== Stored data ==
· · · · ·

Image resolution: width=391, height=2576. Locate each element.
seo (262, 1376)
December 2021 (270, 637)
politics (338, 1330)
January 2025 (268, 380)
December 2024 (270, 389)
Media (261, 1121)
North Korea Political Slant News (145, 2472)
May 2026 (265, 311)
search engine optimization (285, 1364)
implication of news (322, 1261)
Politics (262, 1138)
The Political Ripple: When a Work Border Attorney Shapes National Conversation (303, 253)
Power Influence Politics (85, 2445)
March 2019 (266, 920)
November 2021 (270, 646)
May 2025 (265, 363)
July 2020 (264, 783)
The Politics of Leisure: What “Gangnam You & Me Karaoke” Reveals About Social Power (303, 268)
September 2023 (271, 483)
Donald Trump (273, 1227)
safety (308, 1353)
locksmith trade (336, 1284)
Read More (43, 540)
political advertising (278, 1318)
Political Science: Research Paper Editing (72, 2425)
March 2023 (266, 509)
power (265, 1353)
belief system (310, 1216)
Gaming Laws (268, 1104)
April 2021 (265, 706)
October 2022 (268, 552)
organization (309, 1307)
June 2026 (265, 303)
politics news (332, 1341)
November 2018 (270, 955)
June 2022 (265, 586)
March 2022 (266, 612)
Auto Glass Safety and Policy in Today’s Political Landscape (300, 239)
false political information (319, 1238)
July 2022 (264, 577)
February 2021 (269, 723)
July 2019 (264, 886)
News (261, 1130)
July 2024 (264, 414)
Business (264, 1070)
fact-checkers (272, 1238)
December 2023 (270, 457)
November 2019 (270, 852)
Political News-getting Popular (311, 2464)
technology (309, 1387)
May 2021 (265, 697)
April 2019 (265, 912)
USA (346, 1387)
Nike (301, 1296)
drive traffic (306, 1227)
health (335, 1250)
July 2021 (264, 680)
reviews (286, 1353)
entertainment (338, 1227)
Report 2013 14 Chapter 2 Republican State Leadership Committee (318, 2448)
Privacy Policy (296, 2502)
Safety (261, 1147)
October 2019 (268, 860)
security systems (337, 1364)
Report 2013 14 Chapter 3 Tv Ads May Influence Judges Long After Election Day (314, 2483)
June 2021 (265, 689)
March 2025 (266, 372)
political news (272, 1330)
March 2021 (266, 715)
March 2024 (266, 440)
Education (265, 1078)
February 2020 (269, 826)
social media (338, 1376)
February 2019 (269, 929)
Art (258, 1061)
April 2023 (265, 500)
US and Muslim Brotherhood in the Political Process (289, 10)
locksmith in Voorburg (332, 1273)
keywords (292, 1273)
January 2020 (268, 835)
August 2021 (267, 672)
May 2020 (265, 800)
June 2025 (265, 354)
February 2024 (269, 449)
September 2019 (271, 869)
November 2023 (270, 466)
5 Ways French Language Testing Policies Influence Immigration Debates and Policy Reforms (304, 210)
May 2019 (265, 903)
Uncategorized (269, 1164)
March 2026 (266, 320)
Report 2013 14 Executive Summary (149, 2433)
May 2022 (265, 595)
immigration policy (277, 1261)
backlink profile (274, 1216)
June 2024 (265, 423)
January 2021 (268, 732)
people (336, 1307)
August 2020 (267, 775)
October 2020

· · · · ·

== WHAT YOU WILL DO ==
An exact copy of all the records is what is needed here.

== THE COMPLETED TASK ==
Image resolution: width=391, height=2576. Locate each element.
seo (262, 1376)
December 2021 (270, 637)
politics (338, 1330)
January 2025 (268, 380)
December 2024 (270, 389)
Media (261, 1121)
North Korea Political Slant News (145, 2472)
May 2026 (265, 311)
search engine optimization (285, 1364)
implication of news (322, 1261)
Politics (262, 1138)
The Political Ripple: When a Work Border Attorney Shapes National Conversation (303, 253)
Power Influence Politics (85, 2445)
March 2019 (266, 920)
November 2021 (270, 646)
May 2025 (265, 363)
July 2020 (264, 783)
The Politics of Leisure: What “Gangnam You & Me Karaoke” Reveals About Social Power (303, 268)
September 2023 (271, 483)
Donald Trump (273, 1227)
safety (308, 1353)
locksmith trade (336, 1284)
Read More (43, 540)
political advertising (278, 1318)
Political Science: Research Paper Editing (72, 2425)
March 2023 (266, 509)
power (265, 1353)
belief system (310, 1216)
Gaming Laws (268, 1104)
April 2021 (265, 706)
October 2022 (268, 552)
organization (309, 1307)
June 2026 (265, 303)
politics news (332, 1341)
November 2018 (270, 955)
June 2022 (265, 586)
March 2022 (266, 612)
Auto Glass Safety and Policy in Today’s Political Landscape (300, 239)
false political information (319, 1238)
July 2022 (264, 577)
February 2021 (269, 723)
July 2019 (264, 886)
News (261, 1130)
July 2024 (264, 414)
Business (264, 1070)
fact-checkers (272, 1238)
December 2023 (270, 457)
November 2019 (270, 852)
Political News-getting Popular (311, 2464)
technology (309, 1387)
May 2021 (265, 697)
April 2019 (265, 912)
USA (346, 1387)
Nike (301, 1296)
drive traffic (306, 1227)
health (335, 1250)
July 2021 (264, 680)
reviews (286, 1353)
entertainment (338, 1227)
Report 2013 14 Chapter 2 Republican State Leadership Committee (318, 2448)
Privacy Policy (296, 2502)
Safety (261, 1147)
October 2019 (268, 860)
security systems (337, 1364)
Report 2013 14 Chapter 3 Tv Ads May Influence Judges Long After Election Day (314, 2483)
June 2021 (265, 689)
March 2025 (266, 372)
political news (272, 1330)
March 2021 (266, 715)
March 2024 (266, 440)
Education (265, 1078)
February 2020 (269, 826)
social media (338, 1376)
February 2019 (269, 929)
Art (258, 1061)
April 2023 (265, 500)
US and Muslim Brotherhood in the Political Process (289, 10)
locksmith in Voorburg (332, 1273)
keywords (292, 1273)
January 2020 (268, 835)
August 2021 (267, 672)
May 2020 (265, 800)
June 2025 (265, 354)
February 2024 (269, 449)
September 2019 (271, 869)
November 2023 (270, 466)
5 Ways French Language Testing Policies Influence Immigration Debates and Policy Reforms (304, 210)
May 2019 (265, 903)
Uncategorized (269, 1164)
March 2026 (266, 320)
Report 2013 14 Executive Summary (149, 2433)
May 2022 (265, 595)
immigration policy (277, 1261)
backlink profile (274, 1216)
June 2024 (265, 423)
January 2021 (268, 732)
people (336, 1307)
August 2020 (267, 775)
October 2020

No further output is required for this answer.